Thomas Merton, born on January 31, 1915, eventually became a Trappist monk at the Abbey of Gethsemane in Kentucky — and was a “spiritual giant” who influenced countless thousands of people in their search for God and for the meaning of their lives. He was a personal “hero” of mine and I am one of the many beneficiaries of his copious writings and tapes on contemplation, spirituality, peace and war (as the monastic contemplative life did not keep him from reflecting on some very pressing and timely challenges to a Christian response to political and armed conflicts, especially in the Fifties and Sixties).
This dedicated monk hardly ever left the cloistered monastery in Kentucky and its commitment to silence. But he died on December 10, 1968 of electrocution near Bangkok, Thailand.
Merton had requested a rare permission to respond to the invitation of Asian monastics to share his thoughts with them at a significant meeting to be held at a Red Cross conference center at Samut Prakan, 30 kms. north of Bangkok. He had presented his paper that morning, and had returned to his room in one of the cottages to shower and rest. He died immediately after an accidental shock from a large electric fan he turned on near his bed.

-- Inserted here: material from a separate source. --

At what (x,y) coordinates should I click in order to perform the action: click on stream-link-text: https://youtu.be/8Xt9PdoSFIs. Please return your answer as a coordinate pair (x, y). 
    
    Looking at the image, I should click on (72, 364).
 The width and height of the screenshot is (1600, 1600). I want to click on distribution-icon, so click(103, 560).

From the day the world received the tragic and unexpected news, I’ve always been moved to reflection on the fragility of human life — no difference in how valued and lauded was the victim.
When the opportunity arose in 1985 for a priest-friend and me to plan a visit to Thailand (actually to hike for a week or so in the northern jungle area known as the “Golden Triangle”–where Laos, Burma and Thailand meet), I was determined to follow that adventure with a “pilgrimage” to pray at the place where Merton died. In keeping with the common Asian culture of not drawing attention to tragic or embarrassing events (especially of worldwide interest), after the Conference was over the place was never used again and, pretty much, never discussed at all. “Nothing happened” was the attitude.
Fortunately, Dom Bede Griffiths, a noted Benedictine monk, was also at the Conference and later wrote some details of that day in one of his books. I found it and discovered the “time-line” and a description of the cottage and the room in which Merton was staying. To spare you the details, through considerable inquiries and use of maps and translators, we hired a taxi to drive us the 18 miles to where the Conference Center had been. Finally we came upon an overgrown and almost abandoned group of small cottages — with one caretaker who knew no English. Somehow, we managed to get his permission to wander through the area and take a look at where, unknown by him, a wonderful spiritual conference of monks (Buddhists have them too!) had taken place in 1968. The doors to the cottages were not locked though no one lived in any of them nor did they seem in regular use.
The first two cottages did not match Bede Griffith’s description of a partition-type wall which was about twelve feet long and ceiling high, but oddly open about two feet from the floor. This was the room Merton was assigned. We found it in the third cottage, and opened the door to find a bedroom about 12 by 16 feet, with a single bed and mattress in the far right corner — and a tall metal electric fan up near the bed! He had noted that Merton hit his head and bled when he fell by the fan after the shock. The floor was terrazzo, but no sign of anything unusual. Apparently someone had moved the bed to cover the rather large blood stain because, when I moved it away, our quest was completed. We were awestruck, and humbled.
After about a half-hour of silence and deep prayer– grateful for the gift to the world of Thomas Merton– and joyful that our pilgrimage had been rewarded so wonderfully, we returned to the taxi which had been waiting at the entrance to the compound. For us, it is even twenty-nine years later as profound and real as though it were yesterday. And we still profit greatly from his wisdom and holiness. May he be with God forever.